_About this exercise_: Among the entries below, which lines run from the line with "Instruction: Open Search" through the line with "Where should I"? Retype those, both ends included, exactly and without pictures.

_Supplied entries_:
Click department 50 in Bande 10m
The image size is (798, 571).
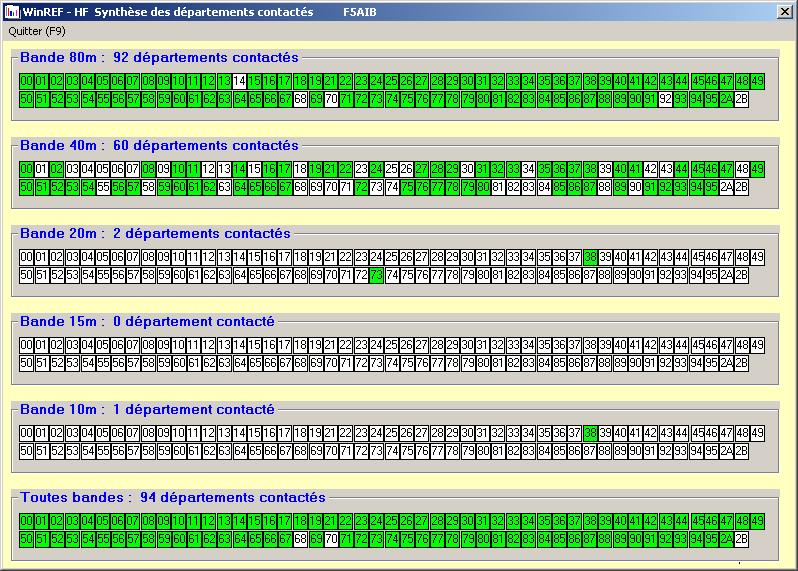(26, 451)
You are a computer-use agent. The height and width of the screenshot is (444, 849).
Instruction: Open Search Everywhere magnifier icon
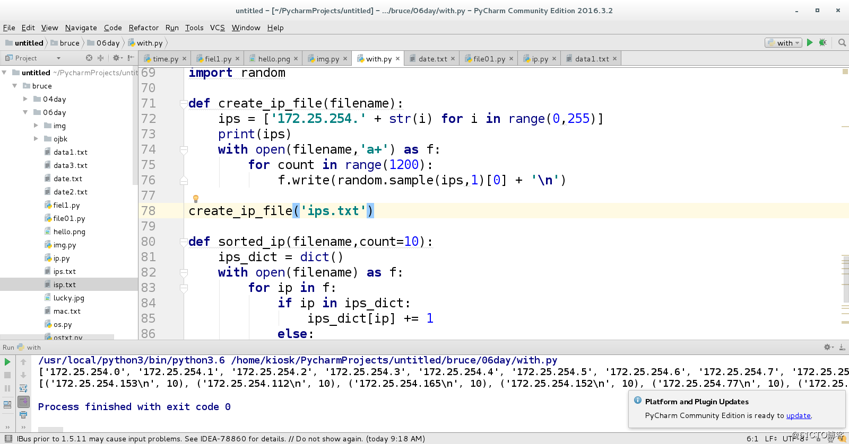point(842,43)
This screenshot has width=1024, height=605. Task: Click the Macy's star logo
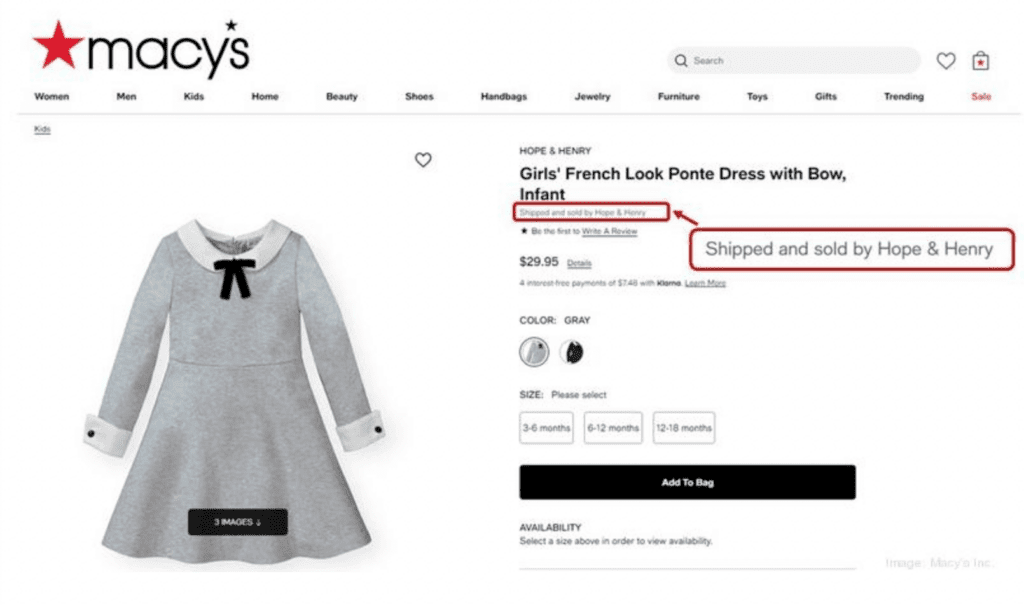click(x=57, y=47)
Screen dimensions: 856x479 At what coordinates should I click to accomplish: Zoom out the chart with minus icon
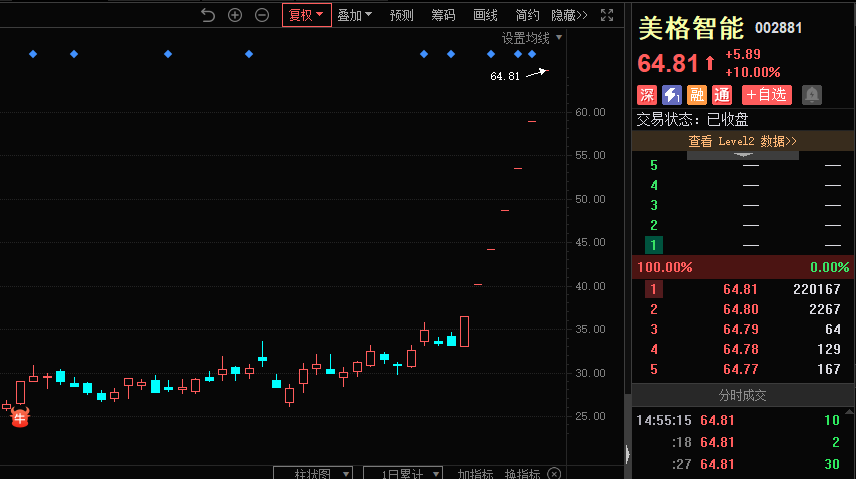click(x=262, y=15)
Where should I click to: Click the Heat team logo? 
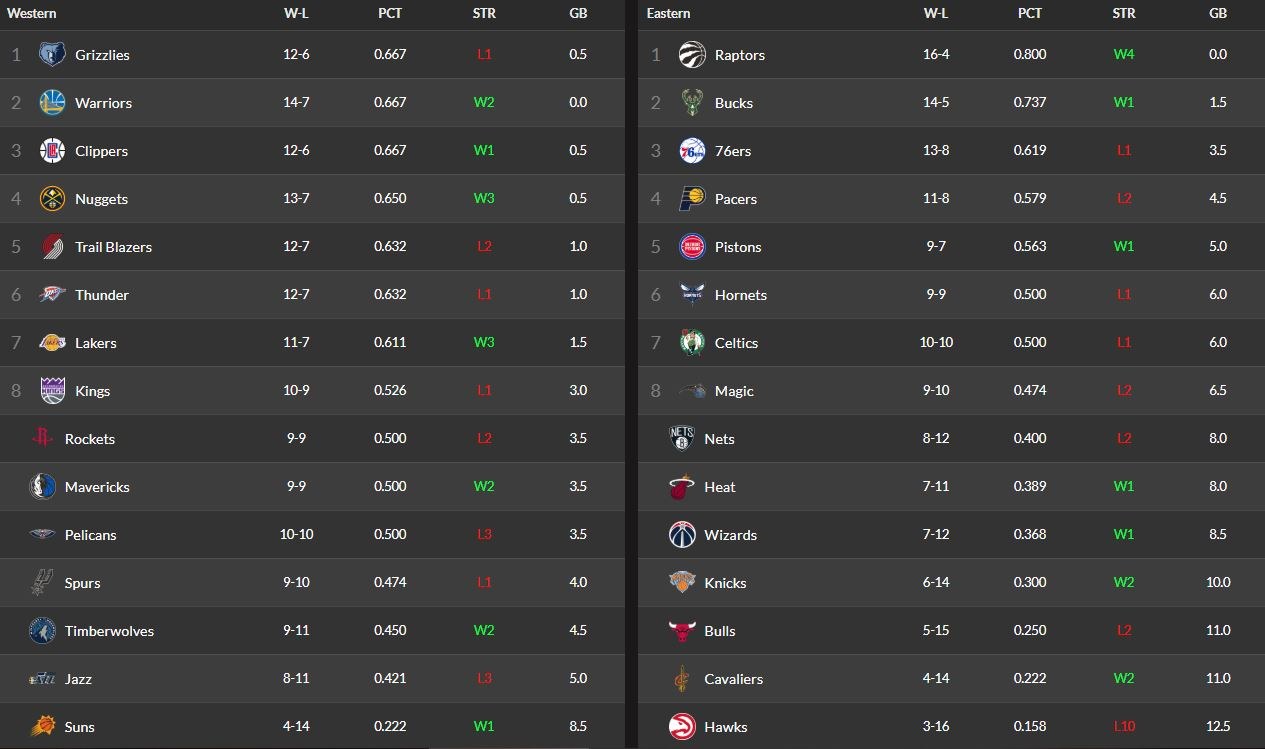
==
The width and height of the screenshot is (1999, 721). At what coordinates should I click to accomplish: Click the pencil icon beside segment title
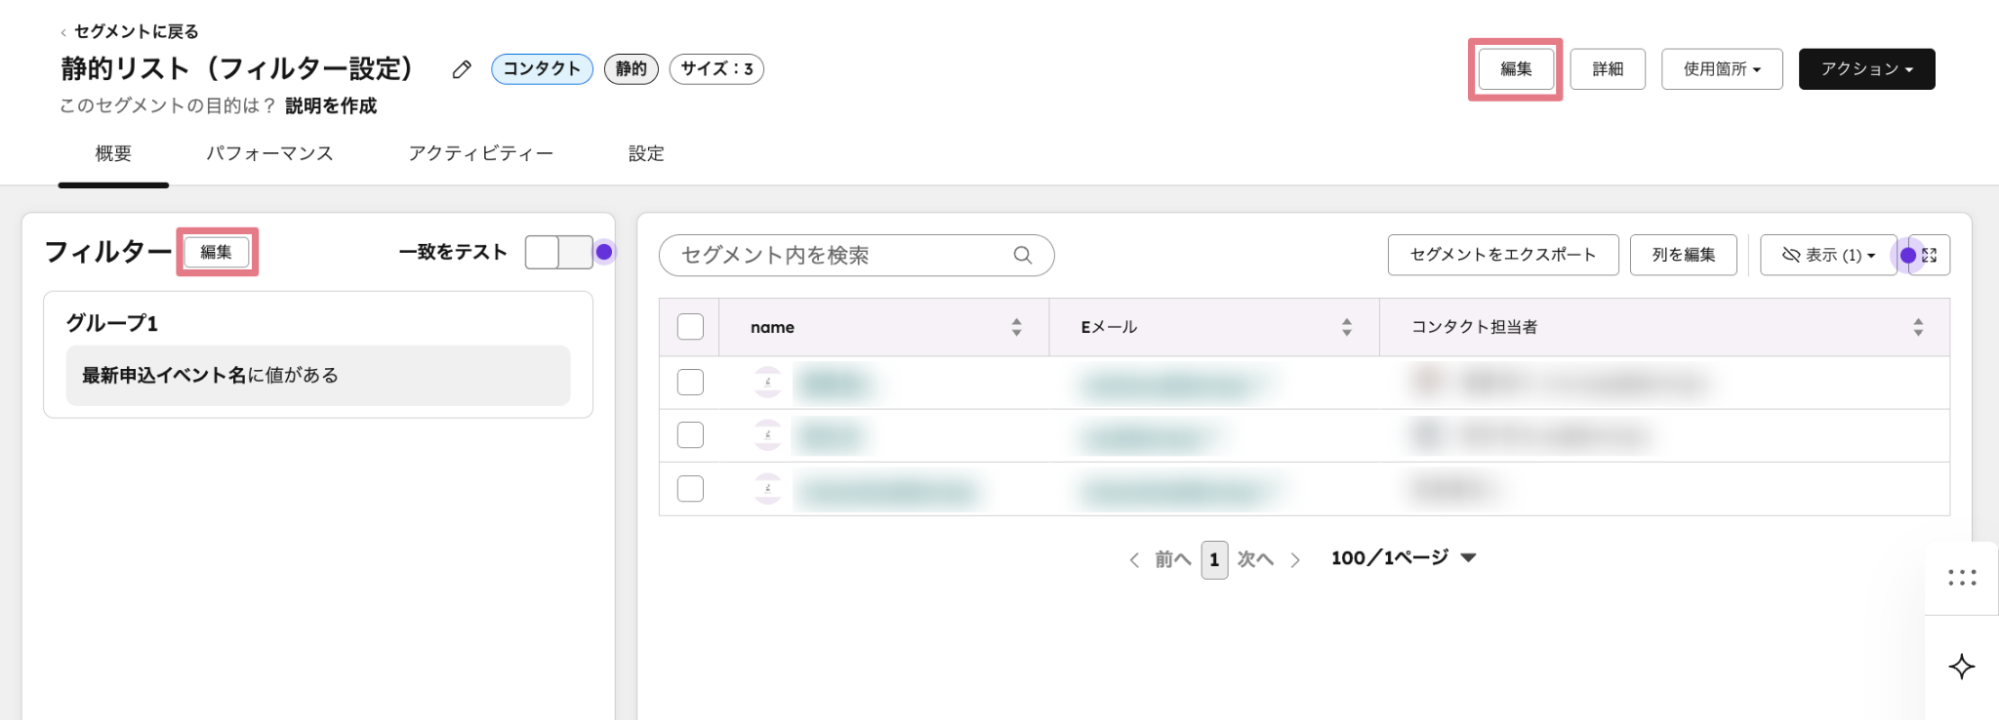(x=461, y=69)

_Problem solution_:
Instruction: Open Search Everywhere magnifier icon
point(842,43)
This screenshot has width=1024, height=605. Task: Click the Macy's star logo
click(x=57, y=47)
Screen dimensions: 856x479 At what coordinates should I click to accomplish: Zoom out the chart with minus icon
click(x=262, y=15)
Where should I click to: Click the Heat team logo? 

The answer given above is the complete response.